Виденное наяву (Лунгин) - страница 24

Да, да, мы выбрали друг друга, выбрали еще в тот далекий довоенный вечер в августе 1939 года.

Садик в подмосковном Кратове по Казанской дороге. Скрипит калитка, и по песчаной тропке, глядя под ноги и нервно касаясь раскрытой ладонью звездочек табаков, за лето вымахавших по пояс, идет худой долговязый парень в выгоревшей клетчатой ковбойке и выцветших синих сатиновых штанах.

– А вот и Эля Нусинов! – объявил мой приятель, у которого я был в гостях.

Парень в ковбойке подошел к нам. Я почувствовал, как прикосновение, его цепкий, немного удивленный взгляд. Я не понимал, чем вызвал к себе такое внимание. Оказалось, с такой пристальностью он вглядывался в каждого нового человека, появлявшегося в поле его зрения, но это я узнал куда позже.

– А это – Сима Лунгин, – указал на меня хозяин дачи.

Пришедший по-лошадиному мотнул головой, и густая черная челка занавесила половину его лица. Мы протянули друг другу руки…

Вот столько лет прошло, а я и сейчас прямо физически чувствую, как вздрагивали в рукопожатии его пальцы. Они как бы передавали вибрацию беспрестанно работающего какого-то внутреннего механизма… Я помню эти чуткие, чуть дрожащие пальцы, когда Илья, сосредоточившись на чем-то, слегка пощипывал мочку левого уха, самый ее кончик…

– Ты где учишься?

– На мехмате. А ты?

– В ГИТИСе.

И он сразу начал о чем-то рассказывать, да с таким воодушевлением, будто боялся, что его перебьют и не позволят договорить до конца. Слова от нетерпения так и клокотали в нем, их бурливый поток вырывался наружу, а он то и дело по-птичьи поворачивал голову влево и вправо, бдительно проверяя, так ли нам интересно слушать, как ему – рассказывать. Мне казалось, что я вижу его одновременно и в фас и в профиль. Но все было в порядке, мы хохотали исправно. Доведя свой рассказ до конца, он скромно замолк, и выражение его лица не скрывало радости от своего успеха. Вот этот отсвет тайного довольства, робкой улыбкой озарявшей его черты, он сохранил на всю свою жизнь.

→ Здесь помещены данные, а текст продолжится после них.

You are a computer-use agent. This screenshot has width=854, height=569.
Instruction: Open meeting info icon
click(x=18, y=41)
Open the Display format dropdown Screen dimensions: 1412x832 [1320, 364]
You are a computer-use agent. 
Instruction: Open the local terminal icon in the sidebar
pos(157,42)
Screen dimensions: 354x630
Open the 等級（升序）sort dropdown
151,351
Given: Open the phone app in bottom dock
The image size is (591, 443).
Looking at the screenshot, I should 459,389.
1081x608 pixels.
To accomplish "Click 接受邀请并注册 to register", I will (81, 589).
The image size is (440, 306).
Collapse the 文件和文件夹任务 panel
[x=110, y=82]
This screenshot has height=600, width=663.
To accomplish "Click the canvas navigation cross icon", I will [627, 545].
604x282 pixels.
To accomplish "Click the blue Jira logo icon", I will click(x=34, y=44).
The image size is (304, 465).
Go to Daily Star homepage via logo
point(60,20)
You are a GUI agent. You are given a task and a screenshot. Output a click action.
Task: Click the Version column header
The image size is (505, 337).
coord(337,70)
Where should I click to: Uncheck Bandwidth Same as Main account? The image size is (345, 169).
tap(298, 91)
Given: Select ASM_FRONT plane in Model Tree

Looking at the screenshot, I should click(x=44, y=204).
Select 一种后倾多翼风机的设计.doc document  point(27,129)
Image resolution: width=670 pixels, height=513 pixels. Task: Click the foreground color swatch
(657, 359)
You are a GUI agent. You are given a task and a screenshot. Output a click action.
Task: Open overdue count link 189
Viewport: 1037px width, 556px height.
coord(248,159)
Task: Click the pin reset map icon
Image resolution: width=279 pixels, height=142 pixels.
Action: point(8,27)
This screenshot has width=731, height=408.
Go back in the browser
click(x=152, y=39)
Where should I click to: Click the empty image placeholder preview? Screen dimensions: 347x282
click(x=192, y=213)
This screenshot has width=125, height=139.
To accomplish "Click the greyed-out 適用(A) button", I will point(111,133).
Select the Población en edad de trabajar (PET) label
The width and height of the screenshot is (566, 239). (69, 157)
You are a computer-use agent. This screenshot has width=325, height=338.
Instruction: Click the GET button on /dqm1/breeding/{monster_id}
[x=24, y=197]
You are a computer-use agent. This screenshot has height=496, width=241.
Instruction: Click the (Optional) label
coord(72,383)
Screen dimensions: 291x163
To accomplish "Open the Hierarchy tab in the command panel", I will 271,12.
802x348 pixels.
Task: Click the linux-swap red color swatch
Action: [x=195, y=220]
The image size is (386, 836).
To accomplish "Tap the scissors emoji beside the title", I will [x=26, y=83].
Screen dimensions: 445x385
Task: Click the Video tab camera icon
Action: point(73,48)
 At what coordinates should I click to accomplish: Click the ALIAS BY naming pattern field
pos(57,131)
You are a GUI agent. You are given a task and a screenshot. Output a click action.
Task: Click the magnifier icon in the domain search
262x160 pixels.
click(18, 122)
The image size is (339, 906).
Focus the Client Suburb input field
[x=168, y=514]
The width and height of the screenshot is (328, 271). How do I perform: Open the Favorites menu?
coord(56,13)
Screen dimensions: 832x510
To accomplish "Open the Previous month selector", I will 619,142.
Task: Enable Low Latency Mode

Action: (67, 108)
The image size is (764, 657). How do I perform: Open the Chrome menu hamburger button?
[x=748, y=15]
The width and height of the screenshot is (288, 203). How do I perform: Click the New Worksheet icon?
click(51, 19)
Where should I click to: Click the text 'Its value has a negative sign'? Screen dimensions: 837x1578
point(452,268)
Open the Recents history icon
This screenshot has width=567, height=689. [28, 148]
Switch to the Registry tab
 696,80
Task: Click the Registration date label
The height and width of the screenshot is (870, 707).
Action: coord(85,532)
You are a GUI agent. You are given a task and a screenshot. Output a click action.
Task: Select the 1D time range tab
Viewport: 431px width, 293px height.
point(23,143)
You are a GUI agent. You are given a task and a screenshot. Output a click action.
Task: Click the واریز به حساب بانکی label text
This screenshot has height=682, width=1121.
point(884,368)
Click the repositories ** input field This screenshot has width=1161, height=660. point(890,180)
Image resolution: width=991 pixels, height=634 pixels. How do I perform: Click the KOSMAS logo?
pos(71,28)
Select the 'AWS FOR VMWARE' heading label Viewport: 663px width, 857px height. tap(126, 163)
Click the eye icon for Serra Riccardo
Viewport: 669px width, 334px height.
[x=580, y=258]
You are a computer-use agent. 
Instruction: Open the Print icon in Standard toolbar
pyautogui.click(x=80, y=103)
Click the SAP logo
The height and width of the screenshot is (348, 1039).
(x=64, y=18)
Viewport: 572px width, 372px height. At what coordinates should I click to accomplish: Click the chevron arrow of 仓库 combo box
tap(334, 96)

Мы вместе ушли, но не попрощались у калитки, а чуть ли не до света провожали друг друга и все говорили, говорили в каком-то упоении. Расставаться не хотелось, до того нам было интересно, а главное, весело вместе. И так нам было потом всегда. Всю жизнь. В ту первую нашу прогулку августовской кратовской ночью мы как бы превратились в систему сообщающихся сосудов. Наши мысли, чувства, накопленный за наши девятнадцать лет опыт соединились, перемешавшись, и создали единый уровень жизненных представлений…

Для нас обоих это было новым, неизведанным переживанием, и мы разошлись только потому, что назавтра, ровно в десять утра, решили встретиться снова, чтобы писать пьесу.